How to calculate the theoretical memory bandwidth?

jimurk · August 8, 2019, 9:13am

Hi, everyone. In NVIDIA turing architecture whitepaper, the theoretical memory bandwidth is calculated as Memory interface * Memory Clock rate / 8 (GB/s). But in an old doc, reduction.ppt in CUDA samples, it is Memory interface * Memory Clock rate * 2 / 8 (GB/s). Which one should be adopted?

Thanks in advance!

Robert_Crovella · August 8, 2019, 1:29pm

It’s going to depend on how the memory clock rate is indicated/specified. Specifically, its going to depend on how the memory clock rate translates to transfers per second. There is not one single answer.

jimurk · August 9, 2019, 12:24am

Do you means that the given memory clock rate is a theoretical peak value and the actual memory clock rate varies during data transfer? Since Memory interface * Memory Clock rate is doubled in reduction.ppt, does NVIDIA GPUs support simultaneous bidirectional data transfer for now?
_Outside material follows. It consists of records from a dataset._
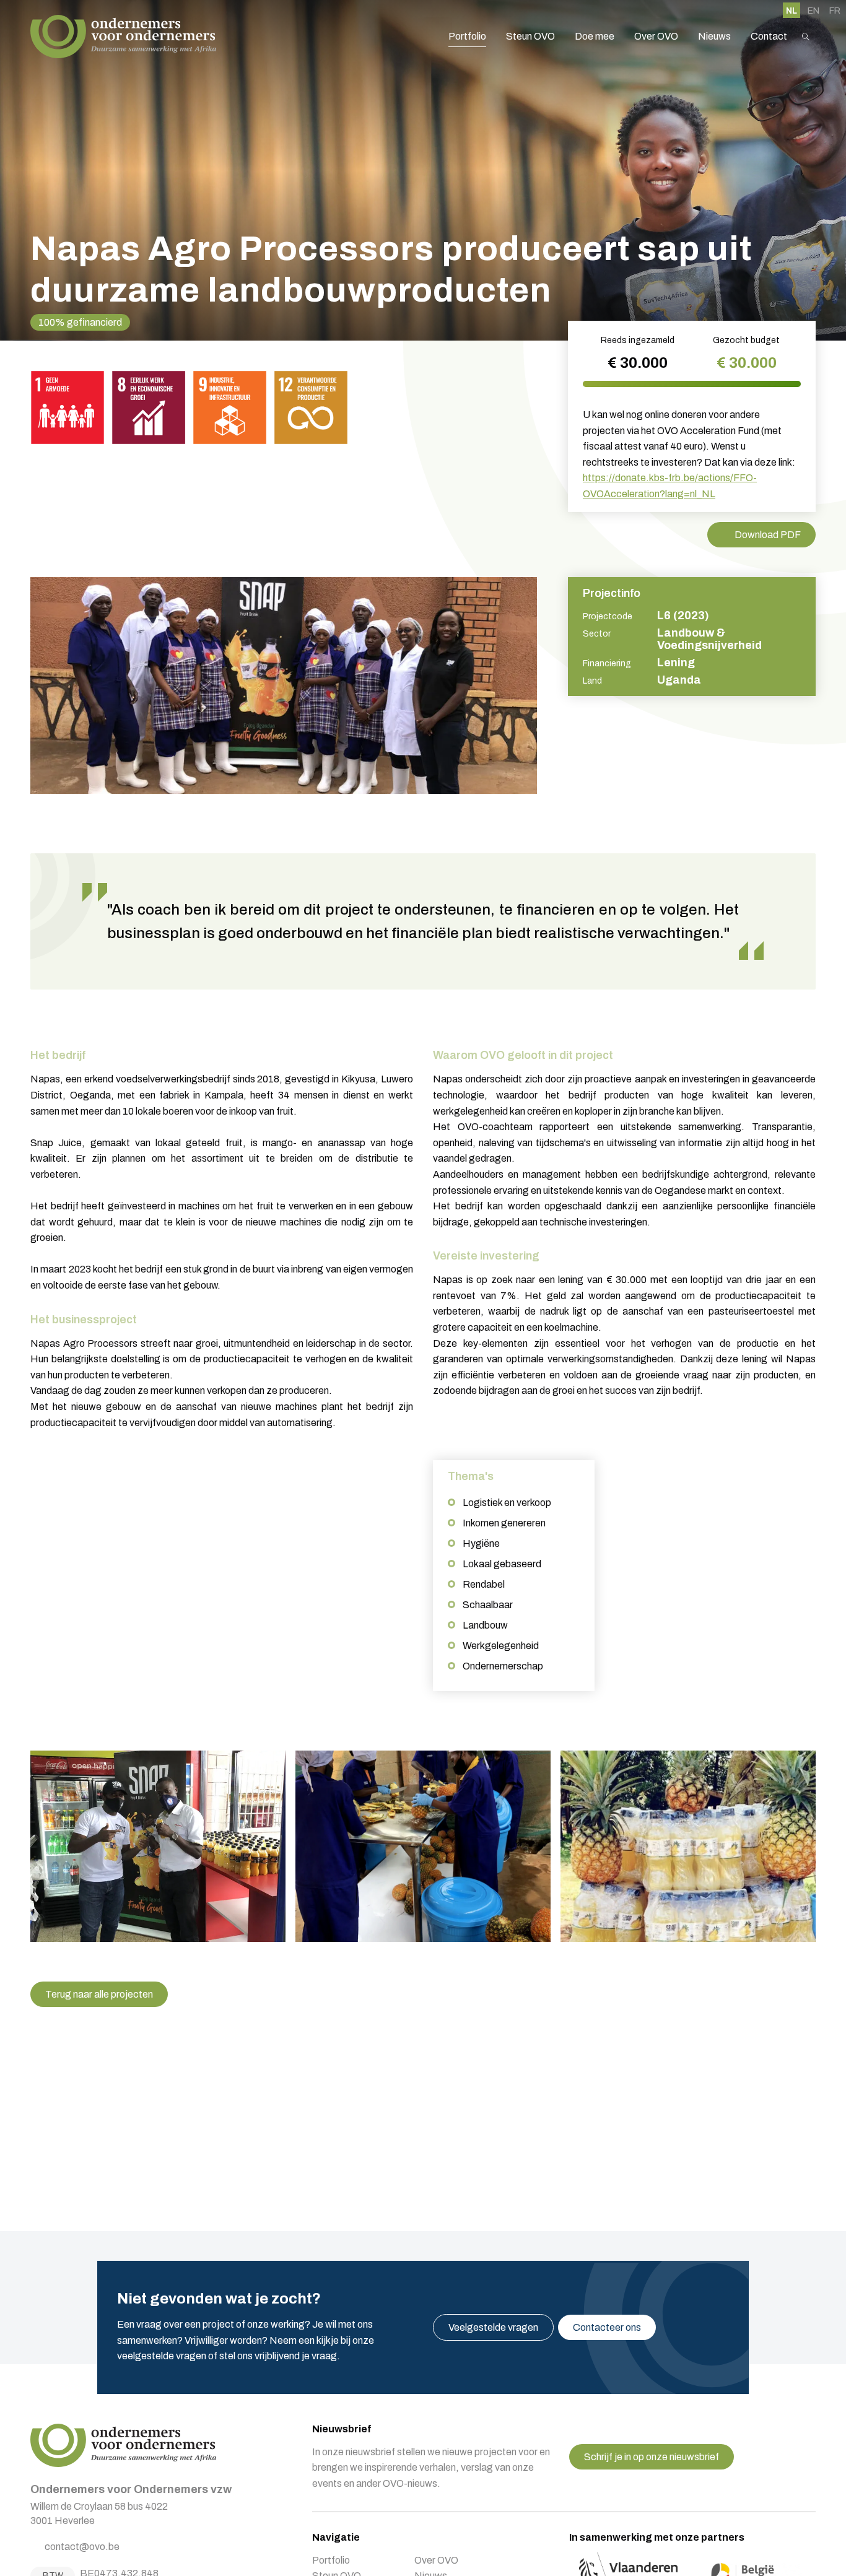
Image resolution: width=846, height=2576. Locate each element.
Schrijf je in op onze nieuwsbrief (651, 2457)
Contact (769, 36)
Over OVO (656, 36)
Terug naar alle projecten (99, 1994)
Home (123, 36)
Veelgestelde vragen (493, 2327)
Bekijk (158, 1846)
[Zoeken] (805, 36)
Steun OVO (530, 36)
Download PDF (768, 534)
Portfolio (467, 36)
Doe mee (594, 36)
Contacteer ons (607, 2327)
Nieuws (714, 36)
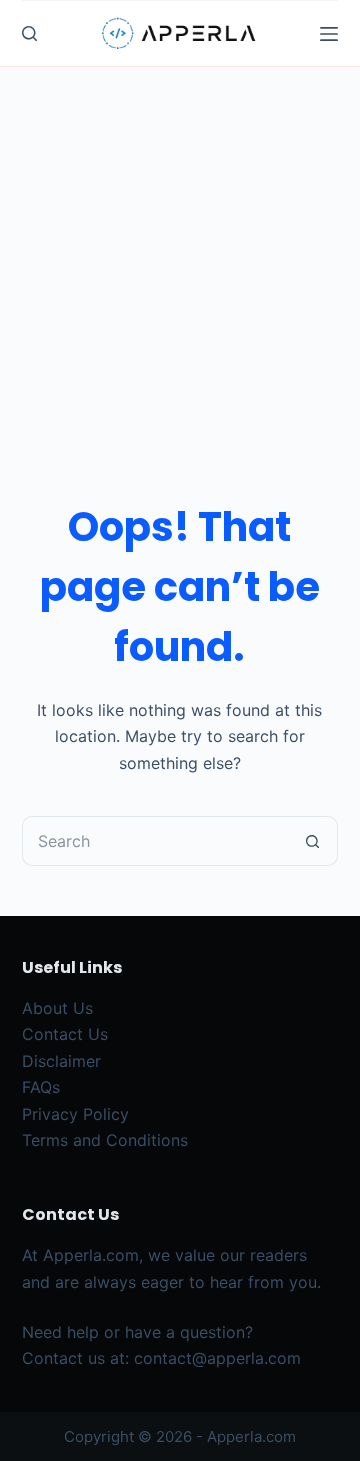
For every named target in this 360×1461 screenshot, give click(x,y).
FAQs (41, 1087)
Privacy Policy (75, 1114)
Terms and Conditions (105, 1140)
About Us (57, 1008)
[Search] (29, 33)
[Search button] (313, 841)
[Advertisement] (180, 257)
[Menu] (329, 34)
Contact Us (65, 1034)
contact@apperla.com (217, 1358)
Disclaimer (61, 1061)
Robert_Crovella · August 9, 2019, 3:01am

No, I don’t mean any of those things. None of those things are true.

The peak theoretical memory bandwidth is transfers/second * bits/transfer * 1byte/8bits

Note that memory clock rate doesn’t appear in the above formula.

Depending on what source you are using for memory clock rate, you will have to determine how that relates to transfers/second.

jimurk · August 9, 2019, 4:05am

But according to NVIDIA turing architecture whitepaper, Memory Bandwidth (GB/sec) is Memory Interface * Memory Clock (Data Rate) / 8 bits. Given that Memory Interface is 352 bit and Memory Clock (Data Rate) is 11 Gbps for GTX 1080Ti, Can Memory Bandwidth of 484 GB/sec be treated as its theoretical memory bandwidth?

What do you mean the source for memory clock rate?

Robert_Crovella · August 9, 2019, 3:05pm

And if I responded to that, suggesting that is correct, you would immediately point out the example from the reduction paper, which you already pointed out.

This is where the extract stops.